This was a jeopardy challenge, part of dc2019q. (CTFtime)

Points: 109
Was solved by: 122 teams

You may spawn the server:

On your laptop
  • Install docker
  • docker pull archiveooo/pub:know_your_mem (docker-saved download)
  • docker run -d --name knowyourmem archiveooo/pub:know_your_mem
  • Local IP: docker inspect knowyourmem -f '{{ .NetworkSettings.Networks.bridge.IPAddress }}'
  • Connect to that IP:4669 — Remember to docker rm -f when done.
On your laptop (full source)
  • Install docker and pip install PyYAML coloredlogs
  • git clone https://github.com/o-o-overflow/dc2019q-know_your_mem (notice below)
  • cd know_your_mem
  • ./spawner --log-level=INFO
  • Connect to the ip:port displayed
Hosted by OOO Right now we're asking players to login first.

Description

Find the flag page in memory, 64-bit edition. Timeouts are strict, please test locally first! There's a simplified version to help with that.

This was an introductory, easy challenge.


FYI, the v1 version allows for an easier solution that the one that is suggested.

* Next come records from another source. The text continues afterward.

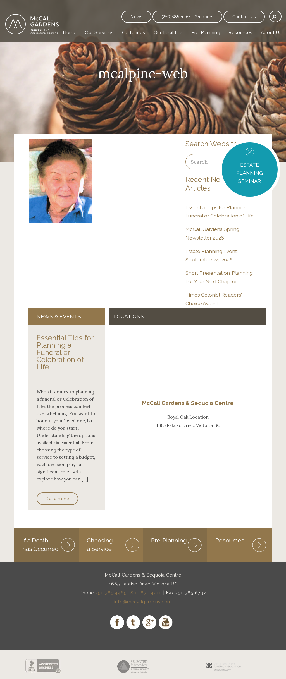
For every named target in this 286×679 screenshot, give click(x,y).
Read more (57, 498)
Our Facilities (168, 32)
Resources (240, 32)
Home (70, 32)
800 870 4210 (146, 593)
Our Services (99, 32)
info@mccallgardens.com (143, 601)
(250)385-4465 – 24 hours (187, 16)
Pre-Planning (205, 32)
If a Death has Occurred (40, 544)
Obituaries (133, 32)
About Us (271, 32)
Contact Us (244, 16)
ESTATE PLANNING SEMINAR (249, 173)
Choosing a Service (100, 544)
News (136, 16)
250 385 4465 (111, 593)
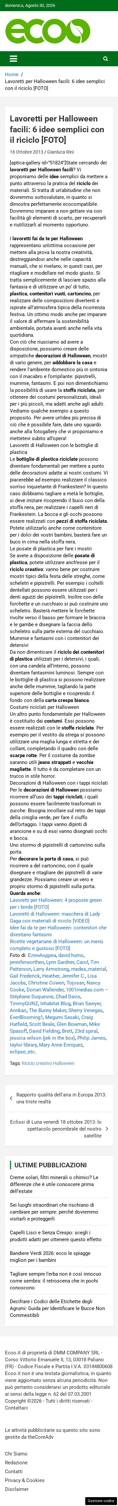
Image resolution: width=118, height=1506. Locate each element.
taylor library (23, 1045)
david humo (71, 955)
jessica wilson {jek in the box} (42, 1038)
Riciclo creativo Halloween (48, 1063)
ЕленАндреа (42, 955)
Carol (82, 962)
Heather (50, 976)
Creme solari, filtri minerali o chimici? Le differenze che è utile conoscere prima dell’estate (54, 1184)
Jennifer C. (73, 976)
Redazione (16, 1463)
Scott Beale (41, 1024)
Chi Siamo (16, 1454)
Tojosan (75, 983)
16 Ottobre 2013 (26, 152)
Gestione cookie (101, 1501)
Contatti (14, 1471)
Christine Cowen (46, 983)
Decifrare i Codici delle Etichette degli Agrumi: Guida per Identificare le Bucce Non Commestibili (57, 1308)
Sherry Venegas (86, 1010)
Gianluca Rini (60, 152)
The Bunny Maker (47, 1010)
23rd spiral (86, 1031)
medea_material (88, 969)
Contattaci (16, 1408)
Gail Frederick (25, 976)
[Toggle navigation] (13, 58)
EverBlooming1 (26, 1017)
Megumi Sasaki (62, 1017)
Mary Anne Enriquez (61, 1045)
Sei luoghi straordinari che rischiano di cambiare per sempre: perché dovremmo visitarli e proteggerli (54, 1212)
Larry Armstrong (51, 969)
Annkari (18, 1010)
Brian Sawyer (87, 1004)
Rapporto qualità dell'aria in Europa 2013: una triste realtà (61, 1098)
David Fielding (44, 1031)
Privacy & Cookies (25, 1480)
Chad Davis (68, 997)
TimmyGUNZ (24, 1004)
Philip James (91, 1038)
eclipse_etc (22, 1052)
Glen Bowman (72, 1024)
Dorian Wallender (45, 990)
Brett (67, 1031)
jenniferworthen (27, 962)
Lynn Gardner (60, 962)
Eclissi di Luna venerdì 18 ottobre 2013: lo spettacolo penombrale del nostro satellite (56, 1129)
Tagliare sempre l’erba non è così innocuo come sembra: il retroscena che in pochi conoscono (55, 1281)
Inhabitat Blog (55, 1004)
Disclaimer (17, 1489)
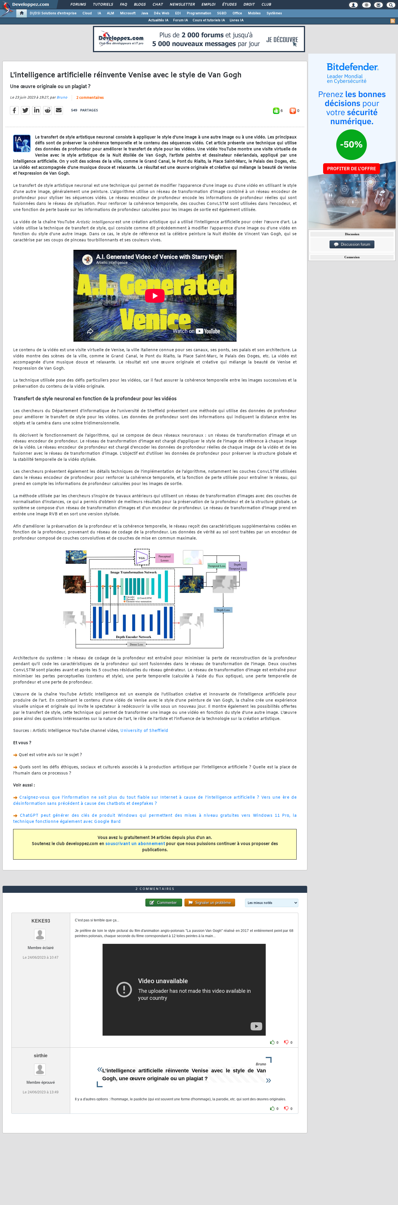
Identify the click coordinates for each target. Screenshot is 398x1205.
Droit (249, 4)
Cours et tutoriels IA (209, 20)
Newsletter (182, 4)
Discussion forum (354, 244)
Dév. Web (161, 13)
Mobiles (254, 13)
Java (144, 13)
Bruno (62, 97)
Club (266, 4)
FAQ (123, 4)
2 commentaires (90, 98)
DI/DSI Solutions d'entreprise (53, 13)
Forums (78, 4)
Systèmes (274, 13)
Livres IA (237, 20)
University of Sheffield (144, 731)
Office (237, 13)
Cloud (87, 13)
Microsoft (127, 13)
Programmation (199, 13)
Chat (157, 4)
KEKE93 (40, 920)
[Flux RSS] (392, 21)
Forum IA (180, 20)
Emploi (208, 4)
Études (229, 4)
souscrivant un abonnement (135, 844)
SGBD (222, 13)
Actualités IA (158, 20)
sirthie (40, 1055)
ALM (110, 13)
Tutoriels (102, 4)
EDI (178, 13)
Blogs (139, 4)
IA (99, 13)
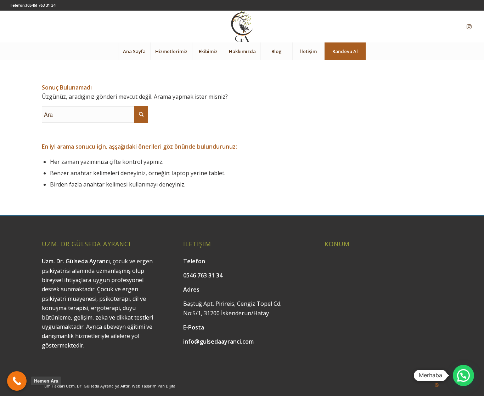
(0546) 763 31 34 (40, 5)
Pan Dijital (167, 386)
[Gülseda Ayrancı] (242, 26)
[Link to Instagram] (469, 26)
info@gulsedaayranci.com (218, 341)
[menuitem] (134, 51)
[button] (463, 375)
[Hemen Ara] (17, 381)
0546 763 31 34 (203, 275)
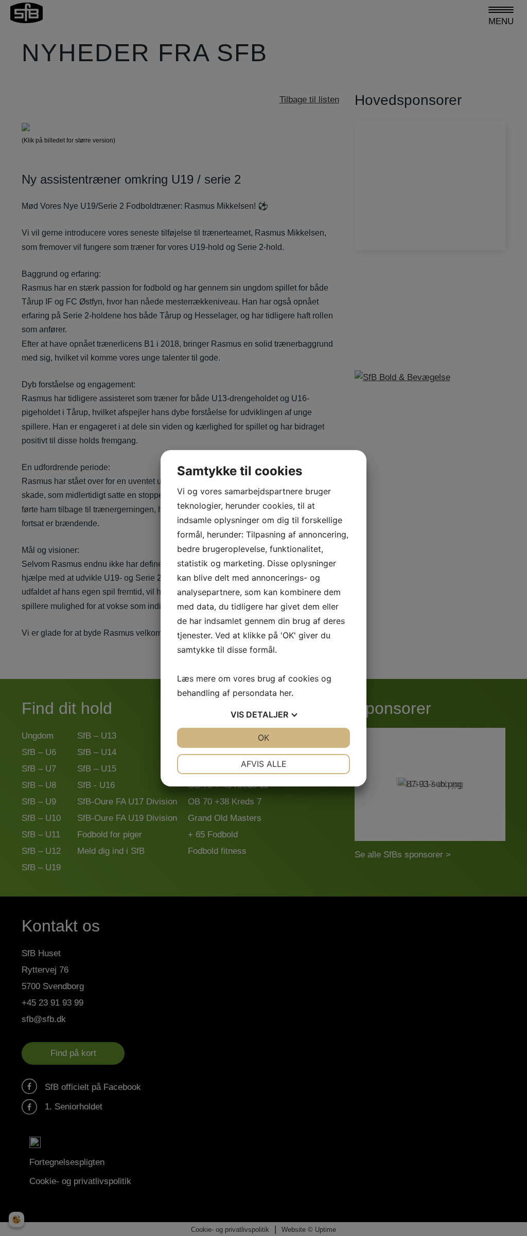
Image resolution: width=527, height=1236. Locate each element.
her (285, 693)
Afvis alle (264, 764)
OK (263, 737)
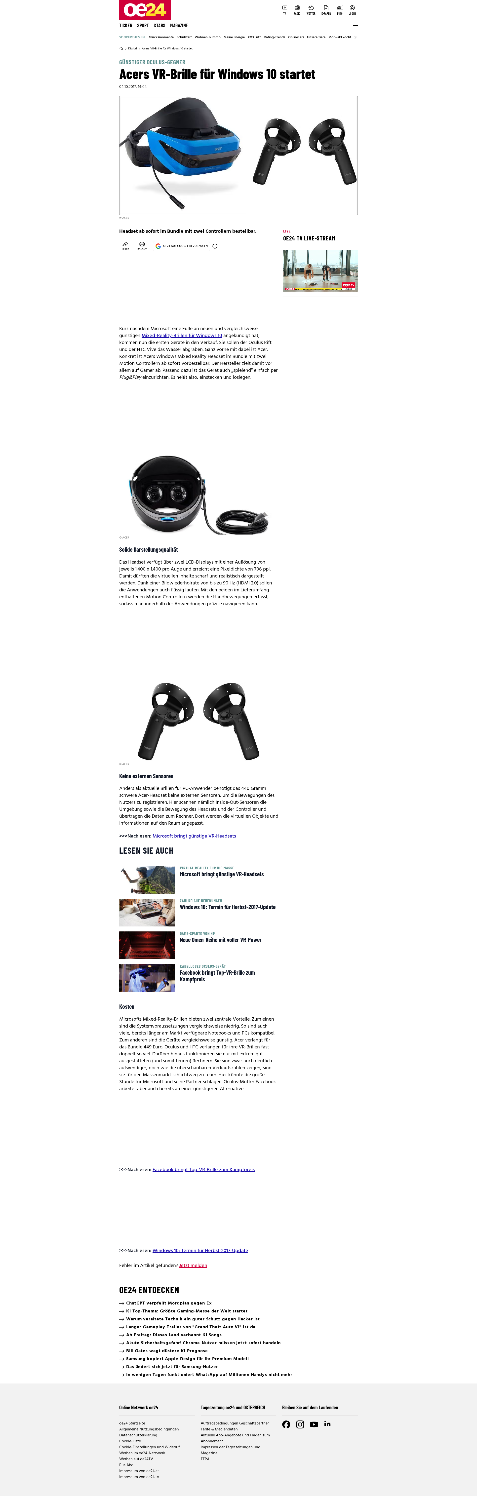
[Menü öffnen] (355, 26)
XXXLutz (254, 37)
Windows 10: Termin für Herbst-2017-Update (200, 1251)
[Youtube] (314, 1424)
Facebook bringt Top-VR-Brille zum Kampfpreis (204, 1170)
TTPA (205, 1459)
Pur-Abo (126, 1465)
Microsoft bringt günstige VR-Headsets (194, 836)
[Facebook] (286, 1424)
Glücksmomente (161, 37)
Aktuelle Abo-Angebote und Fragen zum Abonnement (235, 1438)
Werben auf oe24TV (136, 1459)
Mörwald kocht (339, 37)
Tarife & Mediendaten (219, 1429)
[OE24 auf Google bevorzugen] (215, 246)
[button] (291, 284)
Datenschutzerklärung (138, 1435)
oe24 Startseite (132, 1423)
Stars (159, 25)
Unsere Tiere (316, 37)
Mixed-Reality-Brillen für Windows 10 (182, 336)
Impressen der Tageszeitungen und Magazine (230, 1450)
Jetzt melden (193, 1265)
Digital (132, 49)
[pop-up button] (342, 284)
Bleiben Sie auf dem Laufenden (310, 1407)
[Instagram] (300, 1424)
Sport (143, 25)
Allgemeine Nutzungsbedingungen (149, 1429)
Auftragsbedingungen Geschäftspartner (235, 1423)
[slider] (307, 284)
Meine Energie (234, 37)
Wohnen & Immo (208, 37)
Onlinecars (296, 37)
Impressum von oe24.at (139, 1471)
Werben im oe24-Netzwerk (142, 1453)
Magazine (179, 25)
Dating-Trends (274, 37)
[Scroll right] (355, 37)
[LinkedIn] (328, 1424)
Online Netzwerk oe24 (138, 1407)
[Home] (121, 49)
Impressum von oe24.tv (139, 1477)
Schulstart (184, 37)
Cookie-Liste (130, 1441)
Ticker (125, 25)
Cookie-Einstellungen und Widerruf (149, 1447)
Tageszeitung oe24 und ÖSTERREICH (233, 1407)
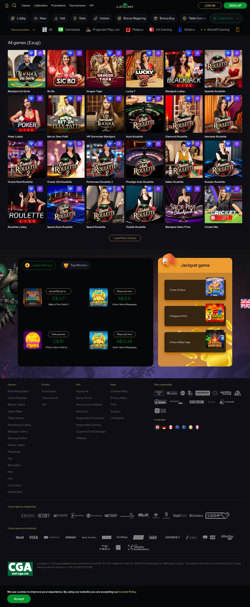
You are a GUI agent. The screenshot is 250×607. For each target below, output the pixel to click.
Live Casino (15, 485)
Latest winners (42, 265)
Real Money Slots (18, 391)
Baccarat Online (17, 438)
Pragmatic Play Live (106, 30)
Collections (40, 5)
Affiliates (81, 438)
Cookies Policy (119, 391)
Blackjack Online (18, 431)
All (50, 30)
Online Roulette (17, 398)
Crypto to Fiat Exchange (90, 431)
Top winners (78, 265)
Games (25, 5)
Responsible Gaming (88, 425)
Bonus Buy (14, 465)
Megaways (14, 451)
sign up (235, 6)
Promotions (58, 5)
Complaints (117, 418)
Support (115, 411)
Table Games (16, 418)
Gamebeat (72, 30)
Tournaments (77, 5)
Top (10, 458)
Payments (82, 391)
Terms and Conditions (89, 404)
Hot (10, 478)
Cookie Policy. (128, 592)
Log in (210, 6)
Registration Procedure (90, 418)
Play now (26, 64)
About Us (82, 411)
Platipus (137, 30)
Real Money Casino (19, 425)
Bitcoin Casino (16, 404)
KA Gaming (164, 30)
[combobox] (226, 18)
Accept (19, 599)
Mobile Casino (16, 445)
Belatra (190, 30)
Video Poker (15, 411)
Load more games (125, 238)
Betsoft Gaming (218, 30)
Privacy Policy (119, 398)
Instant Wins (15, 492)
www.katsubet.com (66, 563)
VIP (91, 5)
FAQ (113, 404)
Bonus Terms (84, 398)
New (10, 471)
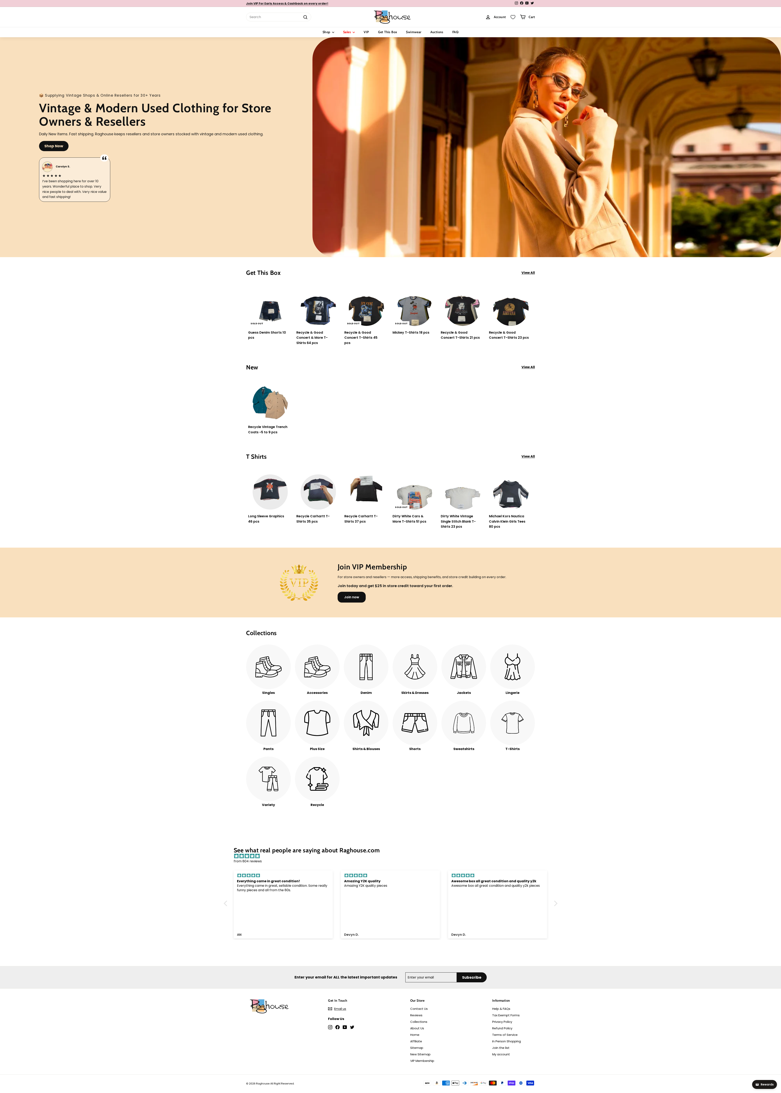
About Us (417, 1028)
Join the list (500, 1048)
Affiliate (416, 1041)
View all (528, 272)
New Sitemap (420, 1054)
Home (414, 1035)
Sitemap (416, 1048)
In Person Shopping (506, 1041)
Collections (418, 1022)
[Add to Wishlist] (289, 300)
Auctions (436, 32)
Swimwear (413, 32)
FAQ (455, 32)
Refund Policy (502, 1028)
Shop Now (53, 145)
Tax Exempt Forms (506, 1015)
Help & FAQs (501, 1009)
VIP (366, 32)
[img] (393, 856)
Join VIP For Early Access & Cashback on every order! (287, 3)
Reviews (416, 1015)
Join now (351, 597)
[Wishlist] (513, 17)
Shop (327, 32)
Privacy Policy (502, 1022)
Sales (347, 32)
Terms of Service (505, 1035)
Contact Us (419, 1009)
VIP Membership (422, 1061)
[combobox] (278, 17)
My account (501, 1054)
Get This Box (387, 32)
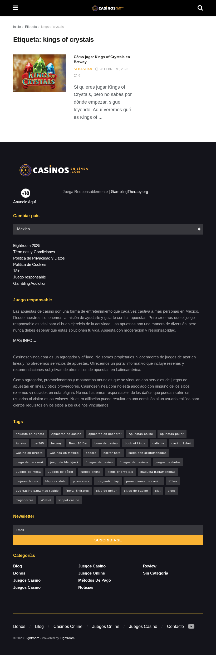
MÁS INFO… (24, 340)
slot (158, 490)
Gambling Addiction (29, 283)
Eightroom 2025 (26, 245)
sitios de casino (136, 490)
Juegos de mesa (28, 471)
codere (91, 452)
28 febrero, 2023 (113, 69)
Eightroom (31, 638)
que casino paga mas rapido (37, 490)
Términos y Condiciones (34, 252)
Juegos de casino (99, 462)
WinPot (46, 500)
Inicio (17, 27)
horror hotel (112, 452)
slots (171, 490)
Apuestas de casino (66, 433)
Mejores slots (55, 481)
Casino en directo (29, 452)
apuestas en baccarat (105, 433)
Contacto (175, 626)
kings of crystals (52, 27)
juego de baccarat (29, 462)
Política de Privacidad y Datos (39, 258)
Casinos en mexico (64, 452)
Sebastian (83, 69)
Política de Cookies (29, 264)
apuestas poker (172, 433)
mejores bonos (27, 481)
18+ (16, 270)
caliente (158, 443)
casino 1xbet (181, 443)
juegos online (91, 471)
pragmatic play (108, 481)
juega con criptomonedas (148, 452)
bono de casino (106, 443)
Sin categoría (155, 573)
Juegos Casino (27, 580)
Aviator (21, 443)
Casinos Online (67, 626)
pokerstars (81, 481)
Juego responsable (29, 277)
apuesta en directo (30, 433)
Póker (173, 481)
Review (149, 566)
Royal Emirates (77, 490)
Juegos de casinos (134, 462)
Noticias (85, 587)
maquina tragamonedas (158, 471)
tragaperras (25, 500)
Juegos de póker (60, 471)
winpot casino (68, 500)
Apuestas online (141, 433)
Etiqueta (31, 27)
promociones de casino (143, 481)
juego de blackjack (64, 462)
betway (56, 443)
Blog (17, 566)
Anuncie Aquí (24, 202)
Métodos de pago (94, 580)
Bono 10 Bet (78, 443)
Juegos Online (91, 573)
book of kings (135, 443)
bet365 (39, 443)
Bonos (19, 573)
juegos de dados (168, 462)
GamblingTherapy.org (129, 191)
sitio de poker (106, 490)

If you wish, v2 is slightly harder.

line_weight know_your_mem.c line_weight simplified.c line_weight simplified_shellcode.so.c line_weight shellcode.c line_weight Makefile line_weight topkt.py line_weight README.md

Hints

Hint 1Start by looking at syscalls. Only a few are allowed by the seccomp filter.
Hint 2Many syscalls can be used "indirectly" to check if memory is allocated at a certain address or not, without using signals or /proc/self/maps. How?
Hint 3Build a simple memory scanner using a syscall. Start on 32-bit. Can you make it faster? Can you distinguish read-write or read-only?
Hint 4Experiment with mmap() -- how does it behave with regards to memory that is already allocated? Try it on the local code.
Hint 5Use mmap() to first scan large chunks of memory. Try a chunk size of 64 KB. Look at the randomization function: not all memory addresses are possible.
Hint 6Once you drill down to find allocated single pages, how can you determine if the flag is there or not? See the source code.

If you wish, you can contribute more.

Further (spoilery) pointers

WhyExploring what is in memory is often an important part of remote code exploitation. One might think that restricting syscalls or eliminating /proc is enough to prevent it. Infoleak-by-failure is also a tricky aspect of API design.
A past caseVery few syscalls were available during DARPA's Cyber Grand Challenge, and segfaults were fatal. One of our (Shellphish) defenses instrumented jumps to make sure they were not reaching unallocated memory -- using this very technique.
Automatically creating shellcodeThe code we show here is obviously not the complete solution to writing shellcode in C. However, there are tools that help generate exploits semi-automatically. Look for ROP chain builders, for instance.
An easier leakHint: where could the address still be? What step we missed the last time we compiled it? (In my defense that was very close to game-start :)

Source

Spoilers ahead! Code for this challenge is publicly available. There are two branches: v1 (as released) and v2 (with a fix)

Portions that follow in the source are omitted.